Imagine the scenario where you did not have to make an appointment, take time off work, and go to the doctor to have a medical test, and instead, you only had to read some text into your smartphone to get the diagnosis. The work of researchers at Mayo Clinic in Rochester, MN and an Israeli startup called Beyond Verbal Communication (now called Vocalis Health after a merger) demonstrated the human voice contains clues to heart health. In their paper titled “Voice Signal Characteristics Are Independently Associated with Coronary Artery Disease,” the authors describe the study of 138 test subjects of whom 101 had planned angiograms. (mayoclinicproceedings.org) An angiogram is a test administered in the clinic that uses X-rays and an injected radiochemical to provide contrast in the X-ray images of blood vessels to detect atherosclerosis or narrowing of the arteries. The test subjects each recorded their voice three times on their smartphone, reading a text describing an emotionally positive and an emotionally negative event. The researchers analyzed the differences in voice features such as tone between people with and without coronary artery disease (CAD). The study clearly showed two vocal features that specifically indicate CAD.
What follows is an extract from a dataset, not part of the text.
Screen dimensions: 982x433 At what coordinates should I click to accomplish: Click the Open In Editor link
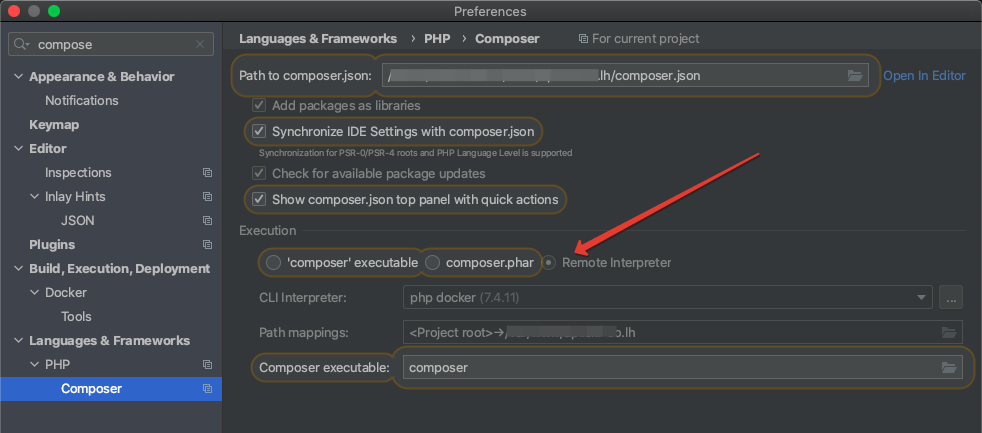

Alzheimer’s disease, characterized by progressive degeneration of brain cells, leads to loss of brain functions such as memory and speech. Alzheimer’s as of 2019 affects an estimated 5.8 million Americans. (alz.org) Because Alzheimer’s disease progresses over time and current therapies only slow its progress, early detection of Alzheimer’s remains crucial for the care of our population. However, early detection remains a challenge for clinicians. Canadian researchers Kathleen Fraser, Jed Meltzer, and Frank Rudzicz in Toronto used AI to analyze voices to look for evidence of Alzheimer’s disease. The work described in an article in the Journal of Alzheimer’s Disease titled “Linguistic Features Identify Alzheimer's Disease in Narrative Speech,” details how they set up an experiment in which people with possible Alzheimer’s disease and healthy control people receive a picture and must describe what they see. The descriptions were recorded and analyzed for many factors such as complexity of the vocabulary, use of specific nouns, the accuracy of descriptions as well as the voice tones and time between words. Their work demonstrated that AI helped to attain an impressive 81% accuracy in detecting Alzheimer’s disease. They isolated four main areas that distinguished healthy from Alzheimer’s disease patients—improper sentences, unusual vocal sounds, loss of memory, and slow recall of information. The researchers also have taken their work and started a company called Winterlight Labs that offers a tablet-based system to assess cognitive health using AI and voice recordings.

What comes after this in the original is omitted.